- Film preview poster
- Directed by: David A. Weiner
- Written by: David A. Weiner
- Produced by: Robin Block Daniel G. Rego Derek Maki James Evans
- Edited by: Samuel Way
- Music by: Weary Pines
- Production company: CreatorVC Studios
- Release date: February 19, 2022 (Los Angeles premiere);
- Running time: 305 minutes
- Country: United Kingdom
- Language: English

= In Search of Tomorrow =

2022 documentary of 1980s sci-fi films

In Search of Tomorrow is a 2022 documentary film, written and directed by David A. Weiner. It takes the viewer on a year-by-year deep dive into science fiction films of the 1980s, such as Star Wars (namely The Empire Strikes Back and Return of the Jedi), Star Trek II: The Wrath of Khan, Blade Runner, E.T. the Extra-Terrestrial, Back to the Future, Dune, RoboCop, Aliens, Tron, WarGames, The Terminator, Ghostbusters, Predator, Akira, The Road Warrior, The Abyss, Short Circuit, and several more. The film also examines the science and technology behind the fiction amid insider tales of the creative process.

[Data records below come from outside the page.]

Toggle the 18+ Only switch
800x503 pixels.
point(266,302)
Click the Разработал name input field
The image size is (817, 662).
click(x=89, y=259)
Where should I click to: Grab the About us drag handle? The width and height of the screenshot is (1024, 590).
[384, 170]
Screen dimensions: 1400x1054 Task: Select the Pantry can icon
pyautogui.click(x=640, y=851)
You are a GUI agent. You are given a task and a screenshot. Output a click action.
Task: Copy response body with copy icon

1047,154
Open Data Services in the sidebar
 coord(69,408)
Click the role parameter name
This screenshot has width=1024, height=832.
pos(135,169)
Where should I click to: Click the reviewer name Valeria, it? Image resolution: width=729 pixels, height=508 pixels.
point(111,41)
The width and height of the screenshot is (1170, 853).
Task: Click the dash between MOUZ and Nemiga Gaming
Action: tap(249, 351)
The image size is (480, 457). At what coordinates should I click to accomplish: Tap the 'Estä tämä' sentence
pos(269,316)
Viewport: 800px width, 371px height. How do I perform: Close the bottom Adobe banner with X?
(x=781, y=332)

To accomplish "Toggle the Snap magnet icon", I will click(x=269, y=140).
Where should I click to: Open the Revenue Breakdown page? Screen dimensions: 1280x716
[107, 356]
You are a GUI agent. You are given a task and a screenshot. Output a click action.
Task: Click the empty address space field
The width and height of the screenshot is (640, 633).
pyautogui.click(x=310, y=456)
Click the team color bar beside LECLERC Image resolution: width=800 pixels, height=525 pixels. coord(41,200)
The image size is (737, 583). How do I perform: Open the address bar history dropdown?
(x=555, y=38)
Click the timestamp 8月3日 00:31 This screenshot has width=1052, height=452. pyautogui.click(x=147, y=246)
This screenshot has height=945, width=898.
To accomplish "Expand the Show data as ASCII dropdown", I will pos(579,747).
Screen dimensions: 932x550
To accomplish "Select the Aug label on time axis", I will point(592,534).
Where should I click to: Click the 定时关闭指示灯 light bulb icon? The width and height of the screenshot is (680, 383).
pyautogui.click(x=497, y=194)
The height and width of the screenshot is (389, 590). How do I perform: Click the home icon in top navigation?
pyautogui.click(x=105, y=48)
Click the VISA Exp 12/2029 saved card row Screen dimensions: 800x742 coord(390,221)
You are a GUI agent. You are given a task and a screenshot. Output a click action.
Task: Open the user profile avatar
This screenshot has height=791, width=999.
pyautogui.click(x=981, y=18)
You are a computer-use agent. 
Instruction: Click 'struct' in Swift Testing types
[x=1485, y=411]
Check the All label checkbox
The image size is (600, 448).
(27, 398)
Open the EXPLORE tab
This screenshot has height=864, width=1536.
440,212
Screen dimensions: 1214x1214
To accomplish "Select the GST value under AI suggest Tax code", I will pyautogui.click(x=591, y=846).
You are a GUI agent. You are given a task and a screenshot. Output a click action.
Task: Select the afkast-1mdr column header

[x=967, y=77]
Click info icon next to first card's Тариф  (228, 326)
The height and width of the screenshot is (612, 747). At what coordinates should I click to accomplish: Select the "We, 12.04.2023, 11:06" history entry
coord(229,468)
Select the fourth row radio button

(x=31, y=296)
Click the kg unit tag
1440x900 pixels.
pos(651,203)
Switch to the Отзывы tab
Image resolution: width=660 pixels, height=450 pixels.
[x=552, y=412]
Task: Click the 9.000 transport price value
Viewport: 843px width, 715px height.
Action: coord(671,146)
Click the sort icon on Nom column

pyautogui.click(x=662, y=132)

The documentary features interviews of '80s sci-fi filmmakers, actors, special-effects and visual effects masters, as well as tech advisors, authors, influencers, composers and visionaries.

==Cast==

- Lance Guest
- Clancy Brown
- Sean Young
- Wil Wheaton
- Catherine Mary Stewart
- John Carpenter
- Adrienne Barbeau
- Paul Verhoeven
- Peter Weller
- Nancy Allen
- Kurtwood Smith
- Jenette Goldstein
- Joe Dante
- Carrie Henn
- Bruce Boxleitner
- Shane Black
- Dee Wallace
- Mark Rolston
- Barry Bostwick
- Ivan Reitman
- Billy Dee Williams
- Ronny Cox
- Bill Duke
- Alex Winter
- Jesse Ventura
- Gene Simmons
- Bob Gale
- John Knoll
- Oliver Harper
- Corey Dee Williams
- Adam Nimoy
- Brad Fiedel
- William Sandell
- Stewart Raffill
- Ed Gale

==Synopsis==
The documentary follows a year-by-year timeline, where each film segment combine talent from the project and/or experts discussing aspects such as plot, the film's emotional and cultural impact, behind-the-scenes anecdotes, toys, tie-ins and marketing, creative visions influencing contemporary tech/architecture/landscape design.

It also contains interstitial chapters that further explores themes such as:
- Heroes and Heroines: Hear from the actors, writers, directors, and producers who brought sci-fi icons such as Rick Deckard, Ellen Ripley, and the Terminator to movie screens.
- SFX Breakdowns: Learn how robot, creature, and spaceship effects were created. The filmmakers will be interviewing the artists who designed and operated the models, puppets, and animatronics that brought creatures and characters to life.
- Production Design & Worldbuilding: Learn about the creation of the costumes, weapons, and post-apocalyptic landscapes that set the scene for audiences' favorite stories.
- Socio/Political Context: How '80s sci-fi reflected the socio-political context in which it was made: Tech advances, Reaganomics, Live Aid, big business, and the AIDS crisis.
- Genre Mixing: Exploring how other genres - fantasy, action, horror, and comedy - are very much intertwined with the sci-fi genre. Where does one begin and the other end?
- Legacy: Discuss the importance of '80s sci-fi genre in a modern-day context. Why is '80s sci-fi still so relevant today?

==Production==
Kickstarter and Indiegogo campaigns were launched to raise funds for the film and they were successful.

==Reception==
Danielle Solzman wrote that the film is "a lengthy but beautiful love letter to this decade."

Anya Couture of Geek Vibes Nation wrote, "Whether fans of sci-fi movies take the documentary head-on for its entire runtime or break it up by its own natural episodic segues, there's something here for every diehard and neophyte to learn and enjoy. It emphasizes there is more to just remember how these films affect us, but that there is always a new perspective that deserves exploration and celebration."